The incident occurred in the first inning, with Bumgarner smarting from a stunning leadoff home run by Justin Turner. Up next was Puig, who fell behind 1 and 2 before Bumgarner hit him on the left foot with an 88-mph slider.

This was the second time in two nights the Giants had hit Puig with a pitch. This was also the second time that Bumgarner had clashed with Puig, as the two exchanged words May 9 in Dodger Stadium when Bumgarner thought Puig was moving too slow around the bases after a bat-flipping home run.

It was understandable that Puig would be upset. But instead of immediately standing up, brushing himself off and running to first base, he sat for several long seconds in the dirt next to home plate, and that is when the trouble started. Bumgarner appeared to yell something at Puig, who turned his head, heard Bumgarner’s chirping, and immediately jumped up and began walking toward the pitcher.

“He looked at me and said, ‘What are you looking at?’ ” Puig said through an interpreter. “I reacted after he made that comment.”

At that point, Bumgarner knew he had Puig rattled, and promptly challenged him to fight.

“C’mon [bleep], let’s go,” Bumgarner shouted.

Puig responded by waving his arms and shouting back as he was being forcibly pushed back by plate umpire Adrian Johnson. Benches quickly cleared, with teammate Matt Kemp running into the batter’s box and grabbing Puig before he did something really dumb. Soon Puig had been pushed into foul territory and was being held and counseled by Manager Don Mattingly while players from both teams sort of milled around, as wondering why they had even bothered.

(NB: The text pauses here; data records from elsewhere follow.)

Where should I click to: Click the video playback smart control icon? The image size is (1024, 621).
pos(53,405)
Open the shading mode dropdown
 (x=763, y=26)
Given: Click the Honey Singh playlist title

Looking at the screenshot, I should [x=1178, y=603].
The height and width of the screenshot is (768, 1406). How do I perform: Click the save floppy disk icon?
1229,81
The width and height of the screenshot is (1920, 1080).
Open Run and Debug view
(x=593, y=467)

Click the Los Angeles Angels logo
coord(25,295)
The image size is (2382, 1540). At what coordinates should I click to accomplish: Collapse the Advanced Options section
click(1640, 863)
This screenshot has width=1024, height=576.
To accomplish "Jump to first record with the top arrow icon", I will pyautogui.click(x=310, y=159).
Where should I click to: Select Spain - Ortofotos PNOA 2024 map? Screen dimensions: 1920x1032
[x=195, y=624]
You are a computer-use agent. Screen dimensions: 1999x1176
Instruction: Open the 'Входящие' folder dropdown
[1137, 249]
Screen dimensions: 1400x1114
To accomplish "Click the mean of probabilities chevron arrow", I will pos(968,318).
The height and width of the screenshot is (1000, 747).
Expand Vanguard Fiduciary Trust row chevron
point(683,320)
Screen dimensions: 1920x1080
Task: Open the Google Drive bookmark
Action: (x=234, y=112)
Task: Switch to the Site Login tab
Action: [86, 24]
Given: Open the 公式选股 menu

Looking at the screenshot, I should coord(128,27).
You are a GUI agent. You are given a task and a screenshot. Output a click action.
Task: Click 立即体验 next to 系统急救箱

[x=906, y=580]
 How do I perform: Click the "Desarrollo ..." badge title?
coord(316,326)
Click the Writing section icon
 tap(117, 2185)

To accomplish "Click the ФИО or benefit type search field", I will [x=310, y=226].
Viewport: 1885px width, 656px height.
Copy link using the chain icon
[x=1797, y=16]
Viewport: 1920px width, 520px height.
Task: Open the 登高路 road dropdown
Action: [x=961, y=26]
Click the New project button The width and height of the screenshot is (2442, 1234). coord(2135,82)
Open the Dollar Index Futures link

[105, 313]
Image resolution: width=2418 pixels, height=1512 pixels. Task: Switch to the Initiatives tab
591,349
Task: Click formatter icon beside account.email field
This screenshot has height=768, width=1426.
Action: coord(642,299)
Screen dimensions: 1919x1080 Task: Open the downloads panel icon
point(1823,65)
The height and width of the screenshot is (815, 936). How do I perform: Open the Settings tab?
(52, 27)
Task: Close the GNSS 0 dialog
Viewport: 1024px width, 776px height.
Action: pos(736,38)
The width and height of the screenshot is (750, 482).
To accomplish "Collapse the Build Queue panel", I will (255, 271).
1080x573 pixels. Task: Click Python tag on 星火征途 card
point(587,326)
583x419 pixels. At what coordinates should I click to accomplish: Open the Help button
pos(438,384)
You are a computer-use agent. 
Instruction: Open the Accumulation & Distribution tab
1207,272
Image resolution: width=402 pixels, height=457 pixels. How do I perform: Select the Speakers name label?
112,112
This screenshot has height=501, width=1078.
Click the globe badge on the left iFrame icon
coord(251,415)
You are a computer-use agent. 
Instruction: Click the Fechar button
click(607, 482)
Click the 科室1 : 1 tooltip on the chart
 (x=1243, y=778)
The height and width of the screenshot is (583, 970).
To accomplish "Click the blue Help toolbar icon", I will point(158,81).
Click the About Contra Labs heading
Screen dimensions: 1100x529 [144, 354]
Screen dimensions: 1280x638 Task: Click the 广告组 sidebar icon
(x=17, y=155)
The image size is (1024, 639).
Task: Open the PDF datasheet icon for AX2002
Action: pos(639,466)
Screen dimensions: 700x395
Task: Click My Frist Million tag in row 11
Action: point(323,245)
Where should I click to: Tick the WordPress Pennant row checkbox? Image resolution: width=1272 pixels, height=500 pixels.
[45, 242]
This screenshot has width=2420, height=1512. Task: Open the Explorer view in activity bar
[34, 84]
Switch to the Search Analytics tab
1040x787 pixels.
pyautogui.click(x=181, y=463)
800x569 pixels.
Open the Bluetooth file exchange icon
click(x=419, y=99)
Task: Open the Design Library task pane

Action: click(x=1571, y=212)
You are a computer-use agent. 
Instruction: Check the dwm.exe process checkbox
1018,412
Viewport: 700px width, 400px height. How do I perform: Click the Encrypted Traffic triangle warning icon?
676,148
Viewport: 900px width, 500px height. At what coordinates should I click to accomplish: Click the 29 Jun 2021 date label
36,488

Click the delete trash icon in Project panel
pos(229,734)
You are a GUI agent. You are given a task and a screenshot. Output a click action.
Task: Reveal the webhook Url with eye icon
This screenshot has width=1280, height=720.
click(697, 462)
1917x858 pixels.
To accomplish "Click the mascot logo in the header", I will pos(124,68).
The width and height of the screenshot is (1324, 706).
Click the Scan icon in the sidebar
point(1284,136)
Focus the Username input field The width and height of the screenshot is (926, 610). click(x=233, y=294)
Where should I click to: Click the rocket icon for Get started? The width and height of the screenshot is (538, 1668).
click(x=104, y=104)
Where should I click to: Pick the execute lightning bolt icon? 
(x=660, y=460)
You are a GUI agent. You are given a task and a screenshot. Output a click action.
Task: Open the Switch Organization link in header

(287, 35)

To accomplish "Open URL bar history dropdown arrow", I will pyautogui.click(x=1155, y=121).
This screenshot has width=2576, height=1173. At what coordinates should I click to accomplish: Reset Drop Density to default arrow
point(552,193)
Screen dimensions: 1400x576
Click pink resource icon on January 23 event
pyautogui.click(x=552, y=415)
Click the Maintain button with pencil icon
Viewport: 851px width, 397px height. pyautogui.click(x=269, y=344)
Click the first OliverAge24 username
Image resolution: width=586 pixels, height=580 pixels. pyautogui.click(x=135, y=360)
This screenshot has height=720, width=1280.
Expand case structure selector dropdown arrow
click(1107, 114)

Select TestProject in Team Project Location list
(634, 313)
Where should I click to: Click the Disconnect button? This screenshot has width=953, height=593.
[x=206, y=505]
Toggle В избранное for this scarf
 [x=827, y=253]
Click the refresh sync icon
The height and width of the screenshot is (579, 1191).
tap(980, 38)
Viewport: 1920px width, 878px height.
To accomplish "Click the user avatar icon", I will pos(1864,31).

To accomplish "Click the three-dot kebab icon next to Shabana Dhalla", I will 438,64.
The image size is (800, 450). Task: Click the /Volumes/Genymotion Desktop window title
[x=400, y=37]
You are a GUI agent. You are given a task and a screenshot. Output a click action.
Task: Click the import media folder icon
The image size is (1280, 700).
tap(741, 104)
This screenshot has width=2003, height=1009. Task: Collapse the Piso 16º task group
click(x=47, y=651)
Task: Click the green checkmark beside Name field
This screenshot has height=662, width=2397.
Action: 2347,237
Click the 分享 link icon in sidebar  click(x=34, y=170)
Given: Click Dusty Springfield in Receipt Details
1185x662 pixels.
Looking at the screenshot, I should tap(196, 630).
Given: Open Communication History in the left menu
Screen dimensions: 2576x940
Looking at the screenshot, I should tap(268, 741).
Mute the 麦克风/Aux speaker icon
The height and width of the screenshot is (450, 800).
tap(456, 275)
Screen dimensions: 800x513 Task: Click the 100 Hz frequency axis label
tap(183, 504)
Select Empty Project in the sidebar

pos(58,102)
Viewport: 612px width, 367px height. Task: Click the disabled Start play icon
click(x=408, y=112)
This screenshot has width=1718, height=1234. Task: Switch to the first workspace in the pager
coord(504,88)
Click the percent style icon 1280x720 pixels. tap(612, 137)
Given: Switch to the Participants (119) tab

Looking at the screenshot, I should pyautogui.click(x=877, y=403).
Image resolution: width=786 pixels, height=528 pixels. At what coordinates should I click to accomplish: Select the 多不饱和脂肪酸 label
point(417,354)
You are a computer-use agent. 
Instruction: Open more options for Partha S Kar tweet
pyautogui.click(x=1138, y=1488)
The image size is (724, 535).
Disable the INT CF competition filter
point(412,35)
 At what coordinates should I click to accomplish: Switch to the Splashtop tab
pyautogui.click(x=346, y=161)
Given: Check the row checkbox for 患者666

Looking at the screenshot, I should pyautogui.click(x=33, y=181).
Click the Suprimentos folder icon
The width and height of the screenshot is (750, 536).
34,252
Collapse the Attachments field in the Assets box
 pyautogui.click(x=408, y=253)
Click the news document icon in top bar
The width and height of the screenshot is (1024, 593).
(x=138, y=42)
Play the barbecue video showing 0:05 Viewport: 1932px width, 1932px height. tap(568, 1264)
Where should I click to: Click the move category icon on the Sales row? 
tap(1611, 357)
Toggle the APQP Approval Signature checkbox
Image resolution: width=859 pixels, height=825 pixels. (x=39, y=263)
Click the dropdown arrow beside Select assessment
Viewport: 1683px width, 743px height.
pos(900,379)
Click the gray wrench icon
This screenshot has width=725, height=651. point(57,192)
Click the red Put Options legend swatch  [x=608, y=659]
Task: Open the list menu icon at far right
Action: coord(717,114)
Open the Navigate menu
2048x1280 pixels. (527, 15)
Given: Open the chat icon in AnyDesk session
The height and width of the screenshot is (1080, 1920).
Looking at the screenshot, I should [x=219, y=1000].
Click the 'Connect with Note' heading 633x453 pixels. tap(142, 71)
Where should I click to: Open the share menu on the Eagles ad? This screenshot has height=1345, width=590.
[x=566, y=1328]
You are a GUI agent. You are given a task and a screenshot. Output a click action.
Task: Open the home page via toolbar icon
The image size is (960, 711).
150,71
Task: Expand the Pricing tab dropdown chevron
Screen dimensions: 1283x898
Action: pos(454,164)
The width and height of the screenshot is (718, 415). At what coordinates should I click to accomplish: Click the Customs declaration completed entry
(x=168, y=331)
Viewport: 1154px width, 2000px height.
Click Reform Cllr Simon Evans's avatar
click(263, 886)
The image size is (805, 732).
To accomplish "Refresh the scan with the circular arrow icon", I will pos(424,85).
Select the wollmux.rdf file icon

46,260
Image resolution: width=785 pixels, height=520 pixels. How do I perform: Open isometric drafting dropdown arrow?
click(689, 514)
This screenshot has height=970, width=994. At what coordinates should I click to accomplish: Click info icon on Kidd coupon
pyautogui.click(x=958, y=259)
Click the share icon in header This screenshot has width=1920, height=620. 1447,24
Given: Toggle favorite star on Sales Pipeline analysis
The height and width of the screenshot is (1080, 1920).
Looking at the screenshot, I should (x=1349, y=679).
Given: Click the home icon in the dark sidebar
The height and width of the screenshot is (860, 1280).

If the Dodgers had truly thought Puig had been wronged, they would have been fighting about it. But they saw what everyone else saw, a bad pitch that bounced off a foot, a molehill of a mistake that didn’t deserve its own mountain.

Said Mattingly: “I don’t think he’s trying to hit him there, I’d be surprised if he was.”

Said Kemp: “It is what it is, that’s baseball.”

Mattingly said that during their hug, he was reminding Puig of the bigger picture, something the Dodgers will have to keep preaching to him from now until November.

“The best way to respond is play baseball, do it with your arm and glove,” Mattingly said. “I wanted to keep him in the game and not get him too emotional there.”

Nothing really happened during Tuesday night’s ruckus, but lots of things could have happened, and none of them good for the Dodgers. There could have been injuries from a brawl, benchings from suspensions, all sorts of damage which, in these season’s final days, could not be undone.

“There are games to come and I want him playing baseball,” Mattingly said. “He just needs to stay under control, don’t let that thing get escalated and just play baseball.”

As it was, Puig never seemed to gain his composure at the plate. In his ensuing three at-bats, two against Bumgarner, he struck out twice and grounded out while swinging at seven of nine pitches. The Dodgers can only hope this doesn’t derail Puig off his recent hot streak, as he had overcome a late-season lull by hitting .360 in his last 12 games.


Of equal concern is how prospective playoff teams will view their ability to unnerve Puig, particularly their likely first-round opponents from St. Louis. This is a Cardinals team that proved last October it wasn’t afraid to pitch inside, even dramatically changing the National League Championship Series by unapologetically hitting Hanley Ramirez in the ribs. This is also a Cardinals team that saw Puig melt down in right field in last season’s deciding Game 6.

The Cardinals will be coming after Puig. And if the Dodgers advance to the NLCS against the probable top-seeded Washington Nationals, expect Matt Williams’ feisty team to do the same.

“The moment passed ... we moved forward,” Puig said in summing up Tuesday night.

Has it? Will he? The Dodgers can only hope.